Dataset items:
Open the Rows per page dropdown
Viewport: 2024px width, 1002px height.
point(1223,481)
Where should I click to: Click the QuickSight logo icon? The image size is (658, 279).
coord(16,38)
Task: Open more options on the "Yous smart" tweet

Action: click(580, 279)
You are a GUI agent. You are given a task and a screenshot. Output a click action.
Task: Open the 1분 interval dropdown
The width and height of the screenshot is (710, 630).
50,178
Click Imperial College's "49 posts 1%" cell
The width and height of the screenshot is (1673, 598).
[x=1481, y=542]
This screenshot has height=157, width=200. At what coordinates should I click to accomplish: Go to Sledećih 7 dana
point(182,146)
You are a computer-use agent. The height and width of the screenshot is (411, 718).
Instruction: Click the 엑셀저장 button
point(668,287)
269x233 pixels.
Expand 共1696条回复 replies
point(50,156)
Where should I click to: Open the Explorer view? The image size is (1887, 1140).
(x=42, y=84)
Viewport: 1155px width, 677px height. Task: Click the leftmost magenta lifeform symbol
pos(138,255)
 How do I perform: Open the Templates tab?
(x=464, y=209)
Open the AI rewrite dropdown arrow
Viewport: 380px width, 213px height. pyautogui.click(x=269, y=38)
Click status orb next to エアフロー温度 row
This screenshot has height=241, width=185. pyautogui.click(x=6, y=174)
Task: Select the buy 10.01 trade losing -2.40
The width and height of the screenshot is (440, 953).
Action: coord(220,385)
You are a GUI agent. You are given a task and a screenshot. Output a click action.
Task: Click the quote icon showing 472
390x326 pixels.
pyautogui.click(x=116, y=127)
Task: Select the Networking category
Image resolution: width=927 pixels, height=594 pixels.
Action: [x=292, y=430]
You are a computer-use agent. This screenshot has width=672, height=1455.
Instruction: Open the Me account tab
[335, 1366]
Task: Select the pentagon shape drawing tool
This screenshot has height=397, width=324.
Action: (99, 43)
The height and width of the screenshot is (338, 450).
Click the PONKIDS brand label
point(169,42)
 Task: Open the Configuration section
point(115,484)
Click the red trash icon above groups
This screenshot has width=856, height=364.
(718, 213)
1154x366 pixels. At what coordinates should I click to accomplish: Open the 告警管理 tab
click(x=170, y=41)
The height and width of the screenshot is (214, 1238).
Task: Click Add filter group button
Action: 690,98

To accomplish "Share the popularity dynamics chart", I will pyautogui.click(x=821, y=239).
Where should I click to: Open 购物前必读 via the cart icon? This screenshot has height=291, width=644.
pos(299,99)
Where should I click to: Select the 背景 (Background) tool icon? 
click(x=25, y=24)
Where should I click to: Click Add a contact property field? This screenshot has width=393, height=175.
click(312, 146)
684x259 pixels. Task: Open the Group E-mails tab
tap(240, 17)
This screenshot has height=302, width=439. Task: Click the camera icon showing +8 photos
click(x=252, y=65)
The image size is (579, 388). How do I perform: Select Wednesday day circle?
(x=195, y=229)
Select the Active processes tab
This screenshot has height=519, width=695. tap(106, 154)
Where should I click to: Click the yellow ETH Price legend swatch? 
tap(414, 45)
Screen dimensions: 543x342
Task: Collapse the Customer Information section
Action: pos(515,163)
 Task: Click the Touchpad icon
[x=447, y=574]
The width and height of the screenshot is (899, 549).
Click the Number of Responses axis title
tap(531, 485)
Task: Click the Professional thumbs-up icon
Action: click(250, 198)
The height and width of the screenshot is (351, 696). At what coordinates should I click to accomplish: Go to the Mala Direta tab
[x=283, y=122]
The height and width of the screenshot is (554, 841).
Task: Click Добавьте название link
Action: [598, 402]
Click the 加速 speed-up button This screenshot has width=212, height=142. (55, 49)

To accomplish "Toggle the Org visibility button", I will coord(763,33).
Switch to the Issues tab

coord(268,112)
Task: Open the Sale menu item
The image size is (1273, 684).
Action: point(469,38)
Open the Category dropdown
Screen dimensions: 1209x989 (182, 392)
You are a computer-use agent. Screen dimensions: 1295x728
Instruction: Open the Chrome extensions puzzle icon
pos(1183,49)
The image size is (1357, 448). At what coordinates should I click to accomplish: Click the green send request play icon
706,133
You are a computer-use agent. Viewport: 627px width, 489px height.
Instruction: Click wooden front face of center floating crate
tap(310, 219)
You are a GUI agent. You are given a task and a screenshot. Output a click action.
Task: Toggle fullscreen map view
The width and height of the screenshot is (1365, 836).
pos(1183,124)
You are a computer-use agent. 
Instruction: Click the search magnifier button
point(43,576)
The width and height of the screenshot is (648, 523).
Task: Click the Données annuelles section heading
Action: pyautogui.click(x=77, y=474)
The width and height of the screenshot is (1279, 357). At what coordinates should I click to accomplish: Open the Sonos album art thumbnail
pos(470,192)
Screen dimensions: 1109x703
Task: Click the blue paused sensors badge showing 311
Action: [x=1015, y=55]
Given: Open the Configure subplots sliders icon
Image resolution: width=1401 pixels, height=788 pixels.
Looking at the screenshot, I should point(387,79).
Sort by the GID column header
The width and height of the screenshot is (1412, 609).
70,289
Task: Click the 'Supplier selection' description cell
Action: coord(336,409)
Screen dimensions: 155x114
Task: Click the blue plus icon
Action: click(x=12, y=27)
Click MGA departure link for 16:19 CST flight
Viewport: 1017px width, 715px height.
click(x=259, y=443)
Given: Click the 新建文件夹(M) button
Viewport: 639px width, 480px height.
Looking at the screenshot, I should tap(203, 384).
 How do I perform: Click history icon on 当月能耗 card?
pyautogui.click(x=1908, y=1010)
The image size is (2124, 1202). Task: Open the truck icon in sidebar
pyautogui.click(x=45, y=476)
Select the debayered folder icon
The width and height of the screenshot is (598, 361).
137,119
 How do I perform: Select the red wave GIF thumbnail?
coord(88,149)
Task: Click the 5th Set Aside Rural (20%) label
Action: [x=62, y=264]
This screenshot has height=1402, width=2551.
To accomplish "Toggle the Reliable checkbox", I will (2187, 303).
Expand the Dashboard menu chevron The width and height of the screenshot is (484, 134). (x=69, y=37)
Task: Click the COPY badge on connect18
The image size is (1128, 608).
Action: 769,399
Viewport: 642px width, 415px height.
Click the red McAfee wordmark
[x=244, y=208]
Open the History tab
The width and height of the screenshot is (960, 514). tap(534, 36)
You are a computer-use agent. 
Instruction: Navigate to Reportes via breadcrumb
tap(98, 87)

WHAT IS BEING ASKED:
Reproduce every line of the items above with no changes at all.

SOLUTION:
Open the Rows per page dropdown
Viewport: 2024px width, 1002px height.
point(1223,481)
Where should I click to: Click the QuickSight logo icon? The image size is (658, 279).
coord(16,38)
Task: Open more options on the "Yous smart" tweet

Action: click(580, 279)
You are a GUI agent. You are given a task and a screenshot. Output a click action.
Task: Open the 1분 interval dropdown
The width and height of the screenshot is (710, 630).
50,178
Click Imperial College's "49 posts 1%" cell
The width and height of the screenshot is (1673, 598).
[x=1481, y=542]
This screenshot has height=157, width=200. At what coordinates should I click to accomplish: Go to Sledećih 7 dana
point(182,146)
You are a computer-use agent. The height and width of the screenshot is (411, 718).
Instruction: Click the 엑셀저장 button
point(668,287)
269x233 pixels.
Expand 共1696条回复 replies
point(50,156)
Where should I click to: Open the Explorer view? The image size is (1887, 1140).
(x=42, y=84)
Viewport: 1155px width, 677px height. Task: Click the leftmost magenta lifeform symbol
pos(138,255)
 How do I perform: Open the Templates tab?
(x=464, y=209)
Open the AI rewrite dropdown arrow
Viewport: 380px width, 213px height. pyautogui.click(x=269, y=38)
Click status orb next to エアフロー温度 row
This screenshot has height=241, width=185. pyautogui.click(x=6, y=174)
Task: Select the buy 10.01 trade losing -2.40
The width and height of the screenshot is (440, 953).
Action: coord(220,385)
You are a GUI agent. You are given a task and a screenshot. Output a click action.
Task: Click the quote icon showing 472
390x326 pixels.
pyautogui.click(x=116, y=127)
Task: Select the Networking category
Image resolution: width=927 pixels, height=594 pixels.
Action: [x=292, y=430]
You are a computer-use agent. This screenshot has width=672, height=1455.
Instruction: Open the Me account tab
[335, 1366]
Task: Select the pentagon shape drawing tool
This screenshot has height=397, width=324.
Action: (99, 43)
The height and width of the screenshot is (338, 450).
Click the PONKIDS brand label
point(169,42)
 Task: Open the Configuration section
point(115,484)
Click the red trash icon above groups
This screenshot has width=856, height=364.
(718, 213)
1154x366 pixels. At what coordinates should I click to accomplish: Open the 告警管理 tab
click(x=170, y=41)
The height and width of the screenshot is (214, 1238).
Task: Click Add filter group button
Action: 690,98

To accomplish "Share the popularity dynamics chart", I will pyautogui.click(x=821, y=239).
Where should I click to: Open 购物前必读 via the cart icon? This screenshot has height=291, width=644.
pos(299,99)
Where should I click to: Select the 背景 (Background) tool icon? 
click(x=25, y=24)
Where should I click to: Click Add a contact property field? This screenshot has width=393, height=175.
click(312, 146)
684x259 pixels. Task: Open the Group E-mails tab
tap(240, 17)
This screenshot has height=302, width=439. Task: Click the camera icon showing +8 photos
click(x=252, y=65)
The image size is (579, 388). How do I perform: Select Wednesday day circle?
(x=195, y=229)
Select the Active processes tab
This screenshot has height=519, width=695. tap(106, 154)
Where should I click to: Click the yellow ETH Price legend swatch? 
tap(414, 45)
Screen dimensions: 543x342
Task: Collapse the Customer Information section
Action: pos(515,163)
 Task: Click the Touchpad icon
[x=447, y=574]
The width and height of the screenshot is (899, 549).
Click the Number of Responses axis title
tap(531, 485)
Task: Click the Professional thumbs-up icon
Action: click(250, 198)
The height and width of the screenshot is (351, 696). At what coordinates should I click to accomplish: Go to the Mala Direta tab
[x=283, y=122]
The height and width of the screenshot is (554, 841).
Task: Click Добавьте название link
Action: [598, 402]
Click the 加速 speed-up button This screenshot has width=212, height=142. (55, 49)

To accomplish "Toggle the Org visibility button", I will coord(763,33).
Switch to the Issues tab

coord(268,112)
Task: Open the Sale menu item
The image size is (1273, 684).
Action: point(469,38)
Open the Category dropdown
Screen dimensions: 1209x989 (182, 392)
You are a computer-use agent. Screen dimensions: 1295x728
Instruction: Open the Chrome extensions puzzle icon
pos(1183,49)
The image size is (1357, 448). At what coordinates should I click to accomplish: Click the green send request play icon
706,133
You are a computer-use agent. Viewport: 627px width, 489px height.
Instruction: Click wooden front face of center floating crate
tap(310, 219)
You are a GUI agent. You are given a task and a screenshot. Output a click action.
Task: Toggle fullscreen map view
The width and height of the screenshot is (1365, 836).
pos(1183,124)
You are a computer-use agent. 
Instruction: Click the search magnifier button
point(43,576)
The width and height of the screenshot is (648, 523).
Task: Click the Données annuelles section heading
Action: pyautogui.click(x=77, y=474)
The width and height of the screenshot is (1279, 357). At what coordinates should I click to accomplish: Open the Sonos album art thumbnail
pos(470,192)
Screen dimensions: 1109x703
Task: Click the blue paused sensors badge showing 311
Action: [x=1015, y=55]
Given: Open the Configure subplots sliders icon
Image resolution: width=1401 pixels, height=788 pixels.
Looking at the screenshot, I should point(387,79).
Sort by the GID column header
The width and height of the screenshot is (1412, 609).
70,289
Task: Click the 'Supplier selection' description cell
Action: coord(336,409)
Screen dimensions: 155x114
Task: Click the blue plus icon
Action: click(x=12, y=27)
Click MGA departure link for 16:19 CST flight
Viewport: 1017px width, 715px height.
click(x=259, y=443)
Given: Click the 新建文件夹(M) button
Viewport: 639px width, 480px height.
Looking at the screenshot, I should tap(203, 384).
 How do I perform: Click history icon on 当月能耗 card?
pyautogui.click(x=1908, y=1010)
The image size is (2124, 1202). Task: Open the truck icon in sidebar
pyautogui.click(x=45, y=476)
Select the debayered folder icon
The width and height of the screenshot is (598, 361).
137,119
 How do I perform: Select the red wave GIF thumbnail?
coord(88,149)
Task: Click the 5th Set Aside Rural (20%) label
Action: [x=62, y=264]
This screenshot has height=1402, width=2551.
To accomplish "Toggle the Reliable checkbox", I will (2187, 303).
Expand the Dashboard menu chevron The width and height of the screenshot is (484, 134). (x=69, y=37)
Task: Click the COPY badge on connect18
The image size is (1128, 608).
Action: 769,399
Viewport: 642px width, 415px height.
Click the red McAfee wordmark
[x=244, y=208]
Open the History tab
The width and height of the screenshot is (960, 514). tap(534, 36)
You are a computer-use agent. 
Instruction: Navigate to Reportes via breadcrumb
tap(98, 87)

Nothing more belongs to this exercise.